What you have to do ▸
Every record must be retyped as it stands.

Exercise data ▸

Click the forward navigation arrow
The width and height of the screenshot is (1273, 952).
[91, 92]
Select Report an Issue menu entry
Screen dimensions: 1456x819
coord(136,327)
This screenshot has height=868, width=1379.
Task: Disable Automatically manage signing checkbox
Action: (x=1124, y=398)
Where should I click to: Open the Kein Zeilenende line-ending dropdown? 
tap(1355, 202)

Expected answer ▸
Click the forward navigation arrow
The width and height of the screenshot is (1273, 952).
[91, 92]
Select Report an Issue menu entry
Screen dimensions: 1456x819
coord(136,327)
This screenshot has height=868, width=1379.
Task: Disable Automatically manage signing checkbox
Action: (x=1124, y=398)
Where should I click to: Open the Kein Zeilenende line-ending dropdown? 
tap(1355, 202)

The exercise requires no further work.